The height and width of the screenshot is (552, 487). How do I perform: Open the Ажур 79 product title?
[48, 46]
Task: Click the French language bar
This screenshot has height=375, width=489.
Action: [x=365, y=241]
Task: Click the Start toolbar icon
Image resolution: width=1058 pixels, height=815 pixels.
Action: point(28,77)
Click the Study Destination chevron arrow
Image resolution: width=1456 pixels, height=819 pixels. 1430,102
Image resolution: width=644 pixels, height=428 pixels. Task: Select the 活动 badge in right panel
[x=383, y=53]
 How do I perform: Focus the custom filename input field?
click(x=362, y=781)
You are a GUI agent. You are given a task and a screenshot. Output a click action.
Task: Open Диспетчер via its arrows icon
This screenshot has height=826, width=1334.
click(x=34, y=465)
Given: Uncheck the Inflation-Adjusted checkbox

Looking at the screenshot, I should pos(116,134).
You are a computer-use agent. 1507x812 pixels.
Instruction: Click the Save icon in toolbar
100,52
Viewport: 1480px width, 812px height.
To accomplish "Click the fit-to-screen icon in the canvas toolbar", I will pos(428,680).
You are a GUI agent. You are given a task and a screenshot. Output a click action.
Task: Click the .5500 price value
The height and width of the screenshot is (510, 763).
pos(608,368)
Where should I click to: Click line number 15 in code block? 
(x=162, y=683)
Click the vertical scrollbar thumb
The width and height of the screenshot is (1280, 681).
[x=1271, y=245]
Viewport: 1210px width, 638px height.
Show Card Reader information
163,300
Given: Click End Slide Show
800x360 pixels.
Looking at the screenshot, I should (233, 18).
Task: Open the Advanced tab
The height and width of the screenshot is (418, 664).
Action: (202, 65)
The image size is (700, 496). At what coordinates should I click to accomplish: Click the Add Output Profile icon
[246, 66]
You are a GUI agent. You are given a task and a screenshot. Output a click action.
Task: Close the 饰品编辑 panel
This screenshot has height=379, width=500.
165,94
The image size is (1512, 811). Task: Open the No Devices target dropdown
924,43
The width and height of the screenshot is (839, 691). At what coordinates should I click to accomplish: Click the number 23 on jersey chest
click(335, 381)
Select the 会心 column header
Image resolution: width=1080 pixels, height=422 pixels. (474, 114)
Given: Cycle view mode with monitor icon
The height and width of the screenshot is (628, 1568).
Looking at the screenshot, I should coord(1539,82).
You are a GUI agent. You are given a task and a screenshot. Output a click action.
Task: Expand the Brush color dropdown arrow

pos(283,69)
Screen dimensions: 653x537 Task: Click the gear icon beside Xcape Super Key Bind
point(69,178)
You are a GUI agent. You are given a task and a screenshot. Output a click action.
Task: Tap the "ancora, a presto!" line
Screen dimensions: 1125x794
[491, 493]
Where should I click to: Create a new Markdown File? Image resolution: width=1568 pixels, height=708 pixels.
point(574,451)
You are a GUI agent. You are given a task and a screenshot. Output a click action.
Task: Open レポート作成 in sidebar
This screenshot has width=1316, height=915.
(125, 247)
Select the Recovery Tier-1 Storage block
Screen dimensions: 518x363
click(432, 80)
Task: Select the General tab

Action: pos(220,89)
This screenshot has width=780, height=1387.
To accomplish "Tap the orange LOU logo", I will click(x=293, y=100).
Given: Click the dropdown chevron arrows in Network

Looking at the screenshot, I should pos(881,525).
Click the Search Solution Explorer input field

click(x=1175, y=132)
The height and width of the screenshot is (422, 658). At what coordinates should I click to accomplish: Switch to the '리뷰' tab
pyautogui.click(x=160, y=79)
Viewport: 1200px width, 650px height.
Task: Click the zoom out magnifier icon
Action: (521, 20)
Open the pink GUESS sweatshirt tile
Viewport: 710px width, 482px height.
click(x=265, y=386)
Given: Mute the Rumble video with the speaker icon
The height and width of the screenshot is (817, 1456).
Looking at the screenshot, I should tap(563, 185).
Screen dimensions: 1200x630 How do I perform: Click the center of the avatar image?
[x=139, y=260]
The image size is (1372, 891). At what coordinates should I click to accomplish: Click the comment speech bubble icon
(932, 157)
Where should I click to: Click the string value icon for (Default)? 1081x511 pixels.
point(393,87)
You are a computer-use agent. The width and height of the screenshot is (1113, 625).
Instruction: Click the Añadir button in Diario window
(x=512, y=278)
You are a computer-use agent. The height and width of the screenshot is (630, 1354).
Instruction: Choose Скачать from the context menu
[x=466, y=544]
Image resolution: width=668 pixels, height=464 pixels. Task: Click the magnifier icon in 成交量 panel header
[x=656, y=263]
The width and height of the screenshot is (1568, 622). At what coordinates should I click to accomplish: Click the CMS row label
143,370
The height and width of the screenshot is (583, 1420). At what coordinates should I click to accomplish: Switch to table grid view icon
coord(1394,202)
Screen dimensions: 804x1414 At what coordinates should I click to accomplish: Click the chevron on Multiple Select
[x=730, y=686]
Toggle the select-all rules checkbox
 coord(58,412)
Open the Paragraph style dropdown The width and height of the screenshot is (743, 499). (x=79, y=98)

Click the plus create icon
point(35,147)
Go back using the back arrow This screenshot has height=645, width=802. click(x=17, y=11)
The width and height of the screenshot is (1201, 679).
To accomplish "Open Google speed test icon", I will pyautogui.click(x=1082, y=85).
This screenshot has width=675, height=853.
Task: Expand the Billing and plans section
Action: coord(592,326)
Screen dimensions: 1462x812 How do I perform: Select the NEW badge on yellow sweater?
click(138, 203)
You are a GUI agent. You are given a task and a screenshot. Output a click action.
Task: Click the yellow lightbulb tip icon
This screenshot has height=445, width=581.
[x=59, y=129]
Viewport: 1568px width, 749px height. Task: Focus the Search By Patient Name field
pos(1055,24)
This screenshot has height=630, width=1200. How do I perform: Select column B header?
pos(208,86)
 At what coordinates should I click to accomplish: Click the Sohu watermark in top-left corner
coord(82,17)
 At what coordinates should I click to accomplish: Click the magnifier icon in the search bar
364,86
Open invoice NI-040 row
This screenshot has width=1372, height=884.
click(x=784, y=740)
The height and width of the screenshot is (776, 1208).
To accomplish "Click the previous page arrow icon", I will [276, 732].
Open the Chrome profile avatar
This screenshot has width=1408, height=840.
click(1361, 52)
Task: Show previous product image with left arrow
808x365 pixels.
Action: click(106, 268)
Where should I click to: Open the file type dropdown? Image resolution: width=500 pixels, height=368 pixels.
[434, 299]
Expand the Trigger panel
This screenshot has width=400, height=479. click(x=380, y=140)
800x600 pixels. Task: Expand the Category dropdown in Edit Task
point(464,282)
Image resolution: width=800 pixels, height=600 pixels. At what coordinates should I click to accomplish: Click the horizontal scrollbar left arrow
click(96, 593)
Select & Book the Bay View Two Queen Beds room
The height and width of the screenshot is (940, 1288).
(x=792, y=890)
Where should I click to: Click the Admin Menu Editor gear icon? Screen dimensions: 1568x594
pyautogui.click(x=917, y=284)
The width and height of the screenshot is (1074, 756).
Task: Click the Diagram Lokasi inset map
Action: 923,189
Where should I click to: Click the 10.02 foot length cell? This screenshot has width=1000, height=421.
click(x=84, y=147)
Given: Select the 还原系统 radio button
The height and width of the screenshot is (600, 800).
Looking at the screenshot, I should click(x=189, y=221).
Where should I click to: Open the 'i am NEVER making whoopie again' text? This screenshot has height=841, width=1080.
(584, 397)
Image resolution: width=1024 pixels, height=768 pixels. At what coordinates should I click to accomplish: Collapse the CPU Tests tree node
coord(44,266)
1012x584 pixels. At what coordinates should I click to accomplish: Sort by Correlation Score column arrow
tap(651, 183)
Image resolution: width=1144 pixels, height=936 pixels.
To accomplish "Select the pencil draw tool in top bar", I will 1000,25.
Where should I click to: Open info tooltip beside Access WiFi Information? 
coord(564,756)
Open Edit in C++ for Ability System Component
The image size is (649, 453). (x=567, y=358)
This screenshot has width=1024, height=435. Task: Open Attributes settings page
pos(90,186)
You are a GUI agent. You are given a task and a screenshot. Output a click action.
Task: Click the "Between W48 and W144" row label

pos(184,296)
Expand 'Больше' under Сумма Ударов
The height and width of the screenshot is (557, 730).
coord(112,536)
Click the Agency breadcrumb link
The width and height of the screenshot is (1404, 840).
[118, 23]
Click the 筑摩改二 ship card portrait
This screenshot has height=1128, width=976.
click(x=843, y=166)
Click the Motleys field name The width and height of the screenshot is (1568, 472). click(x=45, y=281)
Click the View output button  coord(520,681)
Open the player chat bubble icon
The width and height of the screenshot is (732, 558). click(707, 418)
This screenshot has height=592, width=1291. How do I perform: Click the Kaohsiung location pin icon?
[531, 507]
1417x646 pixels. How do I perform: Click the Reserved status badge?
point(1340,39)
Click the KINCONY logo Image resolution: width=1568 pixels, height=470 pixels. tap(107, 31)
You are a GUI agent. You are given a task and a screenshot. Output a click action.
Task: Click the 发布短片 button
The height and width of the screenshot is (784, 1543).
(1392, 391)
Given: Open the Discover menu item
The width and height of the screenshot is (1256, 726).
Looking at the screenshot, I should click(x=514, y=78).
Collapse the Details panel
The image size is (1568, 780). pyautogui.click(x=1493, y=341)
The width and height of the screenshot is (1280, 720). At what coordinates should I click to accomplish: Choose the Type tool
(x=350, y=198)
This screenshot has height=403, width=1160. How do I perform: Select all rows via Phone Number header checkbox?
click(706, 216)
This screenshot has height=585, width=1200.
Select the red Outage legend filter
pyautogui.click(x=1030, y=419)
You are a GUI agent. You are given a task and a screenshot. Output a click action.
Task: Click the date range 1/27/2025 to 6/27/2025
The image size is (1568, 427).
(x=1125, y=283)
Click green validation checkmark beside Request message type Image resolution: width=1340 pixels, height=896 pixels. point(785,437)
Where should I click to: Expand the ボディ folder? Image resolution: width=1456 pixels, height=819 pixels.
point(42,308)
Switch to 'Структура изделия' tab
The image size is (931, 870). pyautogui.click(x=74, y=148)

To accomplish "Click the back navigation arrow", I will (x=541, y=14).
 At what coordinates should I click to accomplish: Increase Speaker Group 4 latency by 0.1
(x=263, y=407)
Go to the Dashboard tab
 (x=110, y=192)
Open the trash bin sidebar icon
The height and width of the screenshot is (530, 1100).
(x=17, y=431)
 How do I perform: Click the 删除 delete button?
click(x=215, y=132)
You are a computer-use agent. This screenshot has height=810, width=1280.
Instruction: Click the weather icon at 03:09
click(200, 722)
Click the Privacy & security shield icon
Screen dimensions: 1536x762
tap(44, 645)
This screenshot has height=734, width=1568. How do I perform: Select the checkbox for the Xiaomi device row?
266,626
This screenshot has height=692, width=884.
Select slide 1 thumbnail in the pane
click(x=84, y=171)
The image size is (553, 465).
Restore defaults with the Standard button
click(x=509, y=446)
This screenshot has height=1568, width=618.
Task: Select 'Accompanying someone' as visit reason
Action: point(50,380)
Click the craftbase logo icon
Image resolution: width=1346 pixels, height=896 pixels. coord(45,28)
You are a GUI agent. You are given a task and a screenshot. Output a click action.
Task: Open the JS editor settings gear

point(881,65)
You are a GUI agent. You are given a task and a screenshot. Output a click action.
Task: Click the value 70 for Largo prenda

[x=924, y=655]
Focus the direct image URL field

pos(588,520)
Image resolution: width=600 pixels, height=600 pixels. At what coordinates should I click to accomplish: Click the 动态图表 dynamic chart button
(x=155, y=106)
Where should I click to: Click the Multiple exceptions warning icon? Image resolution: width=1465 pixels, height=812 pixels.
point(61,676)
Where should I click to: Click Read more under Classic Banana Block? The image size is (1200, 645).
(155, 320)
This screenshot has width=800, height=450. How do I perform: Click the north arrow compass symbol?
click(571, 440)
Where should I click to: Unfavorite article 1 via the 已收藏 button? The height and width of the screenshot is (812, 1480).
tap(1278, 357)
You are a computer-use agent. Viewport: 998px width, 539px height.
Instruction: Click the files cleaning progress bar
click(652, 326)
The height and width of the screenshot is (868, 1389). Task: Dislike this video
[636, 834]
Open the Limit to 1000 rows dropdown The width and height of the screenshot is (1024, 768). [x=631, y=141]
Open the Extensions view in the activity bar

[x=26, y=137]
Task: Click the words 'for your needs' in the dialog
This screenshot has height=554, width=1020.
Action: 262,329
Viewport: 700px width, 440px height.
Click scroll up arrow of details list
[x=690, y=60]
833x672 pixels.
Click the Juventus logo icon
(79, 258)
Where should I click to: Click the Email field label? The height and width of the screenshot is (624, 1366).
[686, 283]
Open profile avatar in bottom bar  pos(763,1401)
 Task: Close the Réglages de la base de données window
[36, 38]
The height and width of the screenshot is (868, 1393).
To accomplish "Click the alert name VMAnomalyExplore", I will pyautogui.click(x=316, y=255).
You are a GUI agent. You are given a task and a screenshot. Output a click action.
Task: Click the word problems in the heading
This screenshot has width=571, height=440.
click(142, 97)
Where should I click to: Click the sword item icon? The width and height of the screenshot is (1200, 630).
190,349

WORK REQUIRED:
Please find each line above that contains the word "badge" and copy those lines out in full.

TASK RESULT:
Image resolution: width=644 pixels, height=428 pixels. Task: Select the 活动 badge in right panel
Screen dimensions: 1462x812 How do I perform: Select the NEW badge on yellow sweater?
1417x646 pixels. How do I perform: Click the Reserved status badge?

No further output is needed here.